### Directions for this task
Copy out the material from the line with "Where should I click to: Select the consoleui.umd.js" up to and including the line with "coord(345,1020)", shifting every coordinate in the answers up by 49 and keeping all other text the same. Give only those lines.

### The records

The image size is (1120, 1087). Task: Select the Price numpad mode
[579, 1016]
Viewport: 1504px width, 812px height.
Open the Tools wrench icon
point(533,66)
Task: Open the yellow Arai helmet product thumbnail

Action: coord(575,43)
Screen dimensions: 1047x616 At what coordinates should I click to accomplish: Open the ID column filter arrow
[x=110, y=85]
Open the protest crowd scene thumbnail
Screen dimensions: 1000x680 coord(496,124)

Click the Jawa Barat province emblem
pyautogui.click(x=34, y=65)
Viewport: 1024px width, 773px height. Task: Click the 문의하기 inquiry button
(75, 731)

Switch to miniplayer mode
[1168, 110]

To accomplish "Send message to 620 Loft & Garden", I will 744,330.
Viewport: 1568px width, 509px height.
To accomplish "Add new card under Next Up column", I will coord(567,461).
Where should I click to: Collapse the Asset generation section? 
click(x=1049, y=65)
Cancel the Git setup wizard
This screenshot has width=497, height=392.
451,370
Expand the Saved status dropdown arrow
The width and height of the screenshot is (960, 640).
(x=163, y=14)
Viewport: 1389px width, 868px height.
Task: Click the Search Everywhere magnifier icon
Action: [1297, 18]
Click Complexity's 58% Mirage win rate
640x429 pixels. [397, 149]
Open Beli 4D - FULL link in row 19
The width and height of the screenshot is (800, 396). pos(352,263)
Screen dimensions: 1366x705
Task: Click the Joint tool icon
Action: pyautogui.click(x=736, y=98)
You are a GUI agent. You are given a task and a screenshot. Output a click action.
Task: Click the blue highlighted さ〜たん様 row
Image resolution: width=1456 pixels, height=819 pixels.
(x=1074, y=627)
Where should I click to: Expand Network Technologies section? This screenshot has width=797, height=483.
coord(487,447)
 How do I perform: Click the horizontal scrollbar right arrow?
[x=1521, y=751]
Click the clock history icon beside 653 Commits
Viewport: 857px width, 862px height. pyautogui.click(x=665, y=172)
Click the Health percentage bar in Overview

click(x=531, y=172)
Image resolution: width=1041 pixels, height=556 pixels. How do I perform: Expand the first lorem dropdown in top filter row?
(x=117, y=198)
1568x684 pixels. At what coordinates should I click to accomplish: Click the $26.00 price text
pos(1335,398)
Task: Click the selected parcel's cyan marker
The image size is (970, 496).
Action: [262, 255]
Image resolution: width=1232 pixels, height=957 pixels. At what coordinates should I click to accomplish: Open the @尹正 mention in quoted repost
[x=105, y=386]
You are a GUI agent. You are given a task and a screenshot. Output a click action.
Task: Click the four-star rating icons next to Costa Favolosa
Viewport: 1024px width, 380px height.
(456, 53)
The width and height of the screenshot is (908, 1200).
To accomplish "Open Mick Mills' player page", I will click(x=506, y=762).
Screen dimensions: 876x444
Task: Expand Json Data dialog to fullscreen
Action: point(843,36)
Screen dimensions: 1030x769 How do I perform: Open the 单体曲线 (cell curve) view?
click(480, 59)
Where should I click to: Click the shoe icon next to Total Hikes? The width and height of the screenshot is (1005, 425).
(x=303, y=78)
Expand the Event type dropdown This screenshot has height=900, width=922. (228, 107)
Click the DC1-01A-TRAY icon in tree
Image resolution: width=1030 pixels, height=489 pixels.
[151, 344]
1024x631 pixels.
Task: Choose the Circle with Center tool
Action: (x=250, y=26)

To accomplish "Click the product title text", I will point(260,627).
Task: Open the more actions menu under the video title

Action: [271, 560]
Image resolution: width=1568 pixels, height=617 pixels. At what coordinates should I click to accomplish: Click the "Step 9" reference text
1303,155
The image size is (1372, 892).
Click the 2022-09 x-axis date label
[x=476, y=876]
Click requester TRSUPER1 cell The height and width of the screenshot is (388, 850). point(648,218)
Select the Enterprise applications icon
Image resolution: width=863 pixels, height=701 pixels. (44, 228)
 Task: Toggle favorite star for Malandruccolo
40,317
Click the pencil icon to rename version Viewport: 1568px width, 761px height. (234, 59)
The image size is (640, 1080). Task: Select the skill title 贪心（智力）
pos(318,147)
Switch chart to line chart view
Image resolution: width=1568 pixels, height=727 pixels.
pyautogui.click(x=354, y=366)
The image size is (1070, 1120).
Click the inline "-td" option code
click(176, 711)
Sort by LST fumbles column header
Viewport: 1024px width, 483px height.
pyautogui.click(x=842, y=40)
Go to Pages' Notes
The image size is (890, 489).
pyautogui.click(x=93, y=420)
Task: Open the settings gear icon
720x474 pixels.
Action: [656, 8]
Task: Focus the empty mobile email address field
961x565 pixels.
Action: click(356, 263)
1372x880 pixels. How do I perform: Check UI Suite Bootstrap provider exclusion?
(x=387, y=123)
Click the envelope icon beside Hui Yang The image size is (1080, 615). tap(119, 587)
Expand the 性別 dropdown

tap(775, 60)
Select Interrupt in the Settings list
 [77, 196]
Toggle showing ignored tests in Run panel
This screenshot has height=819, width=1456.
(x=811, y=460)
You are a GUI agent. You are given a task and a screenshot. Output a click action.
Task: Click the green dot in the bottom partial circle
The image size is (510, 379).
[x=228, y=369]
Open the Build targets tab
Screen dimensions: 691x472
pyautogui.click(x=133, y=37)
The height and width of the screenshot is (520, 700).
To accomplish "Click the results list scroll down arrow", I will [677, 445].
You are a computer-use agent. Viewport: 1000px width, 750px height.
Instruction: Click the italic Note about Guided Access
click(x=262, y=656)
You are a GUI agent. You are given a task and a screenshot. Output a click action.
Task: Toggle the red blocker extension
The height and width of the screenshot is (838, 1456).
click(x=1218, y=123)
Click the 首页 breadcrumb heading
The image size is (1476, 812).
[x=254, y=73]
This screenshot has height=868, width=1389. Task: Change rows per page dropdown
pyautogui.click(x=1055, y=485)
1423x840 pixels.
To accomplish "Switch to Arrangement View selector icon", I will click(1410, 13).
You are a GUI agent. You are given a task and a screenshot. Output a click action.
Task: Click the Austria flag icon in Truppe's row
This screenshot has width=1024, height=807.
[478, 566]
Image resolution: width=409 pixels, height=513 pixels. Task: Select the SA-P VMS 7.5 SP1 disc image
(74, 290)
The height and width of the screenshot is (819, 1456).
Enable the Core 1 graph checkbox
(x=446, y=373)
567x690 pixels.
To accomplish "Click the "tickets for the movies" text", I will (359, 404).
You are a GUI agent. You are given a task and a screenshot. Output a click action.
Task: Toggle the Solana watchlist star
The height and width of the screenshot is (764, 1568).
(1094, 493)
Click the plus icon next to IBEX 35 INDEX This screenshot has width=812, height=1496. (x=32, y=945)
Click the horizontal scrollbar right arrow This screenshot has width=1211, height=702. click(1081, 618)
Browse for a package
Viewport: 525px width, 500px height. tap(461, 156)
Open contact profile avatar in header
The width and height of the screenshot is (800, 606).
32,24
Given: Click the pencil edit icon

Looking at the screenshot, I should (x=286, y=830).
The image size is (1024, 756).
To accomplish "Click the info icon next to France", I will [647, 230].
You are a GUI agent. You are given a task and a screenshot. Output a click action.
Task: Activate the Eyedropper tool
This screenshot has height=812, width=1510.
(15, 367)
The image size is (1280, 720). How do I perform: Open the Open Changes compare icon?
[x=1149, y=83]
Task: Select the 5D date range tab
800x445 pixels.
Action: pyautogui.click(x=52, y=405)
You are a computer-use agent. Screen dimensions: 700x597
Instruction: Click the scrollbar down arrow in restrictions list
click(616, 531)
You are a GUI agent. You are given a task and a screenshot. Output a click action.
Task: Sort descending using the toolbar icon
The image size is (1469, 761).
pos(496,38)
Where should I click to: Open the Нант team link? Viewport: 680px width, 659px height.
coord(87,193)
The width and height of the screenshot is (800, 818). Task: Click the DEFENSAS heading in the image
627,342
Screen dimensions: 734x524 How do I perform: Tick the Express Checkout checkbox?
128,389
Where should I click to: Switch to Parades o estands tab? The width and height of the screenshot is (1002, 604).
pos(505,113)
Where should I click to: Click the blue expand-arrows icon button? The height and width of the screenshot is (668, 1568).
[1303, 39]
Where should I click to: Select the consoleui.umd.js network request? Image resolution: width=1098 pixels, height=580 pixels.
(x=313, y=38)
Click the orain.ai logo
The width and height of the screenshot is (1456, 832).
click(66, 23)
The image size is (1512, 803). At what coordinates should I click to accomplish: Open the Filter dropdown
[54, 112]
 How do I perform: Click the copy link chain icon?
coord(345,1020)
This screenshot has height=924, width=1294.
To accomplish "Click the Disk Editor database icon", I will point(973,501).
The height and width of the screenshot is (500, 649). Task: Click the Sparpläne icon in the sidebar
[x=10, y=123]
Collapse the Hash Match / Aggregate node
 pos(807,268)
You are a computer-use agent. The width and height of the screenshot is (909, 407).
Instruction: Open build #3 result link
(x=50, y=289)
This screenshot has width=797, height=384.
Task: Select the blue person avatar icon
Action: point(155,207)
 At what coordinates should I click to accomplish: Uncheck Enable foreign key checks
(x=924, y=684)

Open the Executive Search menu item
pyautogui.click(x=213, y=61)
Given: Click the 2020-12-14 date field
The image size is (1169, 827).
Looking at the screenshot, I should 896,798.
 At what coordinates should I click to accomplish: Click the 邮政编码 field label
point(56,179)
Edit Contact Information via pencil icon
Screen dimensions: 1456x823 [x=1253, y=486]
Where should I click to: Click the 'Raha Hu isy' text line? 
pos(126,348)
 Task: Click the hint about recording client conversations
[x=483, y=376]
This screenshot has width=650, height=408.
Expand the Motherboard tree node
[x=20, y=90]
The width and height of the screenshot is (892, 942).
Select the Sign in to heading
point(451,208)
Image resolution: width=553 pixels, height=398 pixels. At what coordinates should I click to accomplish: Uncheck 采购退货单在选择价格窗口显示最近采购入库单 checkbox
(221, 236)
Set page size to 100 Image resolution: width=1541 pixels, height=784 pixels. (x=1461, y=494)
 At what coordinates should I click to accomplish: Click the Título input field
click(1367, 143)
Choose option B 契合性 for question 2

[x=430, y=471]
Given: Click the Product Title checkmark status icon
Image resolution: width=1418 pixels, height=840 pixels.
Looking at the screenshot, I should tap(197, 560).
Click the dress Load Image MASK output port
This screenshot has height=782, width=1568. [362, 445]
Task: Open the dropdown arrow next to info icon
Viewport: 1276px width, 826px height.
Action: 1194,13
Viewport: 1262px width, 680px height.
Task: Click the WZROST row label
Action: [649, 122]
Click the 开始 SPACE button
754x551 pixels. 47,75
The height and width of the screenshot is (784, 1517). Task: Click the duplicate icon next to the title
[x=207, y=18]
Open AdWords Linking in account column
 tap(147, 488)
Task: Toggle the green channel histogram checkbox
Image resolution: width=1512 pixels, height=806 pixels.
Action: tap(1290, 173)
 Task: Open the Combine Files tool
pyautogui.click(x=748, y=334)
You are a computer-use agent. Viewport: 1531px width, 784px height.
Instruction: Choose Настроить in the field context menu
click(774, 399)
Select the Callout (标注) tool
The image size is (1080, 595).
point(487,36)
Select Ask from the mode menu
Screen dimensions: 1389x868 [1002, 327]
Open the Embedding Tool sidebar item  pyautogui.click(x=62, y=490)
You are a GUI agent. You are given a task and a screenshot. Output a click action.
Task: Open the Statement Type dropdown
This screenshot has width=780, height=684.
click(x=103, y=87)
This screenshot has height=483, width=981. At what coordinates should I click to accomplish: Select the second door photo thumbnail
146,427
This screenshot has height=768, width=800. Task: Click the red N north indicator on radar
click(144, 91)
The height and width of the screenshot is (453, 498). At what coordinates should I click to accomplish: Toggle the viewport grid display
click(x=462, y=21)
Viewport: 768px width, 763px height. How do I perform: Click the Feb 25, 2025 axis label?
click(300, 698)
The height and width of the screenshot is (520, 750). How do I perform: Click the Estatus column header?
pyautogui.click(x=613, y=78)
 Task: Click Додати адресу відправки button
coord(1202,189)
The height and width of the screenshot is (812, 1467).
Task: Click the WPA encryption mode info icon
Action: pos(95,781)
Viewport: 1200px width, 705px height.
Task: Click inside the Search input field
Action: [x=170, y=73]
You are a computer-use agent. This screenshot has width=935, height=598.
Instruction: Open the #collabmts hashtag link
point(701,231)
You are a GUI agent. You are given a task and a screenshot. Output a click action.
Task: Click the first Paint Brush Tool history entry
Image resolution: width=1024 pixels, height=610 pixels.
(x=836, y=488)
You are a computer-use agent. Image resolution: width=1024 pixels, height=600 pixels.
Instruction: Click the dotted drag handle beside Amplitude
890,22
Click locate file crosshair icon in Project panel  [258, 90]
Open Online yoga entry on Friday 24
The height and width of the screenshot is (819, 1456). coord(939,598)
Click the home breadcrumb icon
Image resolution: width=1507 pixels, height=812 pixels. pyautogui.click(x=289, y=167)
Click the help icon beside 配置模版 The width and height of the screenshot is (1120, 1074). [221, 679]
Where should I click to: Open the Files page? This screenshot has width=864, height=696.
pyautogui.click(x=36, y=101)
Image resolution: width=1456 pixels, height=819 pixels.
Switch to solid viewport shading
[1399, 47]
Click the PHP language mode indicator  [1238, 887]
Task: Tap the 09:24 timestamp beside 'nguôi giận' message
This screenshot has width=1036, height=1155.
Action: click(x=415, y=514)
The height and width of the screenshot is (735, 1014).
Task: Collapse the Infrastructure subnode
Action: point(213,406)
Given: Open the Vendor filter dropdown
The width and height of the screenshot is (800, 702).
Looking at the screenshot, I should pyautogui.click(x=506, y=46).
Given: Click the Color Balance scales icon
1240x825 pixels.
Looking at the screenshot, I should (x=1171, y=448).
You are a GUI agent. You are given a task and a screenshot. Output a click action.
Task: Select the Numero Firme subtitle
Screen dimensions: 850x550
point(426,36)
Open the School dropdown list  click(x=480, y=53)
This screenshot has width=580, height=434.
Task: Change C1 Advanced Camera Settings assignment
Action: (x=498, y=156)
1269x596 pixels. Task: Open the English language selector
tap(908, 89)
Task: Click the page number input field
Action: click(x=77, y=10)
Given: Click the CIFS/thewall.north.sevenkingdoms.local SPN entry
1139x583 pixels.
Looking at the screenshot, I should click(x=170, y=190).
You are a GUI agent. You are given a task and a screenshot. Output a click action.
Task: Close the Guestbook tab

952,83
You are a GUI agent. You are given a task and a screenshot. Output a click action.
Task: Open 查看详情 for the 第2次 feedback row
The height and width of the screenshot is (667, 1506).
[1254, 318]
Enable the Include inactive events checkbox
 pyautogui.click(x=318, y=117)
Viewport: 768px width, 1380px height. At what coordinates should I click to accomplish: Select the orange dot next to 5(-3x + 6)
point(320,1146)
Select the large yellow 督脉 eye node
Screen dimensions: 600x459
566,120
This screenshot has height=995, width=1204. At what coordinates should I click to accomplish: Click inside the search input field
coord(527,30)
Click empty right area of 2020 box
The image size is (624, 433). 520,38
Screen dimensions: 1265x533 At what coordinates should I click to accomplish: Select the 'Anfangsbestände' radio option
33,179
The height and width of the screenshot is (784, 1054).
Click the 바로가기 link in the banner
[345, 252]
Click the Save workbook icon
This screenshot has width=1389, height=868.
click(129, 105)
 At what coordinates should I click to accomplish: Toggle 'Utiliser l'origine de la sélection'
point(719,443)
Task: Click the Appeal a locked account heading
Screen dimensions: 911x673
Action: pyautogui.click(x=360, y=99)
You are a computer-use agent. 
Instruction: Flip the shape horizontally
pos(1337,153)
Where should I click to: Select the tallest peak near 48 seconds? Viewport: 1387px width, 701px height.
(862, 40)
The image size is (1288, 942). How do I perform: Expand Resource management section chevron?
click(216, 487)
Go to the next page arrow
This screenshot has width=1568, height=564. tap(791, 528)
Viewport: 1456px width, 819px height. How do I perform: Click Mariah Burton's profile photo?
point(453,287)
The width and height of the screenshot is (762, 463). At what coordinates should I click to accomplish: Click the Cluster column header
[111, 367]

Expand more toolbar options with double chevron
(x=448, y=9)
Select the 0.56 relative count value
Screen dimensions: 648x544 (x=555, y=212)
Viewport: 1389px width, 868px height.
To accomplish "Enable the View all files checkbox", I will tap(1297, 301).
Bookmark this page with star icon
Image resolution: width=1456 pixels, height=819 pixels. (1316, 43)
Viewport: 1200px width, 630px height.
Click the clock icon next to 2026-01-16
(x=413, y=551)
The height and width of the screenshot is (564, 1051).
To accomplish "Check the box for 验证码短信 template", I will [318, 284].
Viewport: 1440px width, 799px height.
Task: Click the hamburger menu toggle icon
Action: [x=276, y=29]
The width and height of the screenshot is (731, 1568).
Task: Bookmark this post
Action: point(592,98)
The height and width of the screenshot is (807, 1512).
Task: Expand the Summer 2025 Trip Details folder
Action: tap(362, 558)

### Exercise answer
Where should I click to: Select the consoleui.umd.js network request? Image resolution: width=1098 pixels, height=580 pixels.
(x=362, y=87)
Click the orain.ai logo
The width and height of the screenshot is (1456, 832).
click(115, 72)
The image size is (1512, 803). At what coordinates should I click to accomplish: Open the Filter dropdown
[103, 161]
 How do I perform: Click the copy link chain icon?
coord(394,1069)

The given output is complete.